_Task 1_
Answer these questions from the Magellan Gold Form 8-K, marking each answer with its letter:
(a) In what state is the company incorporated?
(b) In what city are the company's principal executive offices?
(c) At what interest rate and on what date are the Notes due?
_Task 2_
In one to three sentences, explain why the Magellan Gold Form 8-K gives June 15, 2017 as its Date of Report.

_Source excerpt_
--- start ---
UNITED STATES

UNITED STATES
SECURITIES AND EXCHANGE COMMISSION
Washington, D.C. 20549



FORM 8-K


CURRENT REPORT


Pursuant to Section 13 or 15(d) of the Securities Exchange Act of 1934



Date of Report (Date of earliest event reported):  June 15, 2017



MAGELLAN GOLD CORPORATION
(Exact Name of Registrant as Specified in its Charter)



       Nevada       

       _333-174287         

    27-3566922    

(State or other jurisdiction
of incorporation)

Commission File
Number

(I.R.S. Employer Identification number)



2010A Harbison Drive # 312, Vacaville, CA  95687
(Address of principal executive offices)                    (Zip Code)


Registrant's telephone number, including area code:   (707) 884-3766

______________________________________________________

(Former name or former address, if changed since last report)



___

Written communications pursuant to Rule 425 under the Securities Act

___

Soliciting material pursuant to Rule 14a-12 under the Exchange Act

___

Pre-commencement communications pursuant to Rule 14d-2(b) under the Exchange Act

___

Pre-commencement communications pursuant to Rule 13e-4(c) under the Exchange Act






ITEM 2.03

CREATION OF A DIRECT FINANCIAL OBLIGATION OR AN

OBGLIATION UNDER AN OFF-BALANCE SHEET ARRANGEMENT OF A

REGISTRANT


On June 15, 2017, the Board of Directors of Magellan Gold Corporation, a Nevada corporation (the “Company”), approved three loans evidenced by Promissory Notes (the “Notes”) pursuant to which the Company borrowed from its President, W. Pierce Carson, the principal amount of $25,000, and from John C. Power, its Chief Financial Officer, the principal amount of $25,000 and from John Gibbs, an investor, the principal amount of $100,000.  The Notes are unsecured and are due and payable, together with interest at the rate of 6.00% per annum, on November 15, 2017.  Copies of the Notes are attached hereto as Exhibits 99.1 through 99.3.
--- end ---
_Data shown_
--- start ---
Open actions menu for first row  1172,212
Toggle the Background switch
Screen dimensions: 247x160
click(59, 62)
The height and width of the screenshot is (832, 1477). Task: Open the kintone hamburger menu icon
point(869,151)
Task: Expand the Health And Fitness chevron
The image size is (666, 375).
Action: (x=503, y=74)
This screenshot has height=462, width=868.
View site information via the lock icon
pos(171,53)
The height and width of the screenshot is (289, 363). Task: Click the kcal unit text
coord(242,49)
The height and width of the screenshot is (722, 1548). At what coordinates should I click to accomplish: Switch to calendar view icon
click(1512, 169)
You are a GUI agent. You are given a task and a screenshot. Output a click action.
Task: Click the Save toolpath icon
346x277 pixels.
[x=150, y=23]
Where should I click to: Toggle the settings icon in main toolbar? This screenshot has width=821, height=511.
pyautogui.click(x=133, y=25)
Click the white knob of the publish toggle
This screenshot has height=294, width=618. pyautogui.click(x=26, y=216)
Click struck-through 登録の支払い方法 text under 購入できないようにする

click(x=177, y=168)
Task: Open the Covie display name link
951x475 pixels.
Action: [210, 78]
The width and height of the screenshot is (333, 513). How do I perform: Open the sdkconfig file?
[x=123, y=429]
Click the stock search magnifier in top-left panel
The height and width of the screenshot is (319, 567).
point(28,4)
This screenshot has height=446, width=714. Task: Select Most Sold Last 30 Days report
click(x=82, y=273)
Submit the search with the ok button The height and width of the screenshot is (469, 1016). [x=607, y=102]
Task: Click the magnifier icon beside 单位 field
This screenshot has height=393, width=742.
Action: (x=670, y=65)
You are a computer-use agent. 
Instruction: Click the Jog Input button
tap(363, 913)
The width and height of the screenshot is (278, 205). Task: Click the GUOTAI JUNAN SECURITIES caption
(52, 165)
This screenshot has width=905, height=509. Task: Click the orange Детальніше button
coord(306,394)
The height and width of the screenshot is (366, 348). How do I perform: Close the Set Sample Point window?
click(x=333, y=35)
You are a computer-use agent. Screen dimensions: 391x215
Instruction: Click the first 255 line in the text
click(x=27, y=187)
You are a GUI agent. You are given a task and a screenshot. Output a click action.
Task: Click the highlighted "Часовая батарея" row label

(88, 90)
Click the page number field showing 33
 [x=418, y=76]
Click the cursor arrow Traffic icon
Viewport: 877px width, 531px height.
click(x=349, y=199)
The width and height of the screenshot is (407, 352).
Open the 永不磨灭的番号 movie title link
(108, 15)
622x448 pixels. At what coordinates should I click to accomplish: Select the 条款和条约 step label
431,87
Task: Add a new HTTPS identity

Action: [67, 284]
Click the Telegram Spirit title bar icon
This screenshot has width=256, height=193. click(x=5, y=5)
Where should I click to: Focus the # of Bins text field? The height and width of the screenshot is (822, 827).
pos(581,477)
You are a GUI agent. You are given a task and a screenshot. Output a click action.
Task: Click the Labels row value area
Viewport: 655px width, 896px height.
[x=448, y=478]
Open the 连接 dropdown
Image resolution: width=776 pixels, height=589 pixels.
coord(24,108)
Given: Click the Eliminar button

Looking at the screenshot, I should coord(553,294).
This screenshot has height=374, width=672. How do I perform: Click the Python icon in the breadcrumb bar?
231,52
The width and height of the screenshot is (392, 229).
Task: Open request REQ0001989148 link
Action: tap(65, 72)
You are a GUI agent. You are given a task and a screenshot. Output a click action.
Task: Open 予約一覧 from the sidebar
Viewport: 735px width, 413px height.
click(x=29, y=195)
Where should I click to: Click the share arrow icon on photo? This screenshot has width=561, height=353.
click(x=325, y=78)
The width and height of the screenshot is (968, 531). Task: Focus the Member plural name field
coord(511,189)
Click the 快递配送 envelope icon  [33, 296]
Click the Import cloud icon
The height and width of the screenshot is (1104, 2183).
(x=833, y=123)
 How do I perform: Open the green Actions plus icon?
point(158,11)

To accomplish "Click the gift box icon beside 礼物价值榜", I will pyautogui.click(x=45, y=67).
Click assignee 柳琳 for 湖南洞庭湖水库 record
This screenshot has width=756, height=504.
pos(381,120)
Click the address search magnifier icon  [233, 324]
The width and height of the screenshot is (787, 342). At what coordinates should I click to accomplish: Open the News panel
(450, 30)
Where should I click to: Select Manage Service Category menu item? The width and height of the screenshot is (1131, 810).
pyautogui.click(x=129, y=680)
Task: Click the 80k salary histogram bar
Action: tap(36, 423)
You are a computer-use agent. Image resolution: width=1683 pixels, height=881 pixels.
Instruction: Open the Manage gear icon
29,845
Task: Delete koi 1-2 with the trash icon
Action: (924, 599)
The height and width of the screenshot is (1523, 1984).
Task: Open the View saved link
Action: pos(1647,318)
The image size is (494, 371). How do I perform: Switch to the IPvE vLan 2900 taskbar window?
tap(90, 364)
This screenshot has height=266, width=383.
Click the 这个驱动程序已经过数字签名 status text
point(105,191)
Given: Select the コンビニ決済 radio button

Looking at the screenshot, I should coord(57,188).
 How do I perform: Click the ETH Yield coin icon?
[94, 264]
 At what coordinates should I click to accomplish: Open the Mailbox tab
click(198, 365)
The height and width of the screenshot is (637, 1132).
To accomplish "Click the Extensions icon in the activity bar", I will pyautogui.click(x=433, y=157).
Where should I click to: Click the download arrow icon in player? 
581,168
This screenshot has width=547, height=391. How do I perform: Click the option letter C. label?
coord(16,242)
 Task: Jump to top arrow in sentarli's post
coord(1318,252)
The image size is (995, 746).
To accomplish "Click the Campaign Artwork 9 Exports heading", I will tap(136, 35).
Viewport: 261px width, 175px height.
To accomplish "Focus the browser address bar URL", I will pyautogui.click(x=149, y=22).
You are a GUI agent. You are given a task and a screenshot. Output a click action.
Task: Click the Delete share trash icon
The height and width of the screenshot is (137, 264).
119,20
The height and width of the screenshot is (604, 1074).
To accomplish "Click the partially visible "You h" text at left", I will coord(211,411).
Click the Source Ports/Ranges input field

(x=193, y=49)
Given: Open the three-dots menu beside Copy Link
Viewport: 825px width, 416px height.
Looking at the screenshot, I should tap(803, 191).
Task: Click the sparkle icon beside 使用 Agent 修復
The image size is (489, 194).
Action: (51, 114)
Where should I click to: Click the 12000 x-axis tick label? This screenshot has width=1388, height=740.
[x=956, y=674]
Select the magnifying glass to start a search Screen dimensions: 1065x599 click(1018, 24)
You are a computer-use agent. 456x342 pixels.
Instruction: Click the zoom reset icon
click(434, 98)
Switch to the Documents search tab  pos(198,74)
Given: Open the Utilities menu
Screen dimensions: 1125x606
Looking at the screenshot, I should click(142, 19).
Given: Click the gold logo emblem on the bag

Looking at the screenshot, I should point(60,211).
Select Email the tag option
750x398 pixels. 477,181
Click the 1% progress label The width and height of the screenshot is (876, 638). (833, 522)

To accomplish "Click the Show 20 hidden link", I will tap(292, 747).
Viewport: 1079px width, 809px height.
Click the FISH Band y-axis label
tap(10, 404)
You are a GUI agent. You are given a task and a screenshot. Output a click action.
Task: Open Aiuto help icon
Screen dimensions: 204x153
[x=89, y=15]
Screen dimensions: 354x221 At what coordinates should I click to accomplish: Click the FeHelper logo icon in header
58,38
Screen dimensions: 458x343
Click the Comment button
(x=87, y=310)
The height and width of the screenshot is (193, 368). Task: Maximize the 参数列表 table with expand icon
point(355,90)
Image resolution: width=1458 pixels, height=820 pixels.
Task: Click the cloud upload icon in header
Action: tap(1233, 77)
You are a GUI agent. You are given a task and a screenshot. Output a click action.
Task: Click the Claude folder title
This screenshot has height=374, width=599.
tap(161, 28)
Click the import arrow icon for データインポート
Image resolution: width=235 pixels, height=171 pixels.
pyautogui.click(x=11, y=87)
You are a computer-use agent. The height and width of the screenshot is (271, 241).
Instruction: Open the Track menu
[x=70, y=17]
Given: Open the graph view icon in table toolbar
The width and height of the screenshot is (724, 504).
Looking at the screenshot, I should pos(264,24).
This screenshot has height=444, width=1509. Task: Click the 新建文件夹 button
--- end ---
_Task solution 1_
(a) Nevada
(b) Vacaville, California
(c) 6.00% per annum, due on November 15, 2017

_Task solution 2_
The form defines the Date of Report as the date of the earliest event reported. The reported event, the Board of Directors' approval of three loans evidenced by Promissory Notes, took place on June 15, 2017.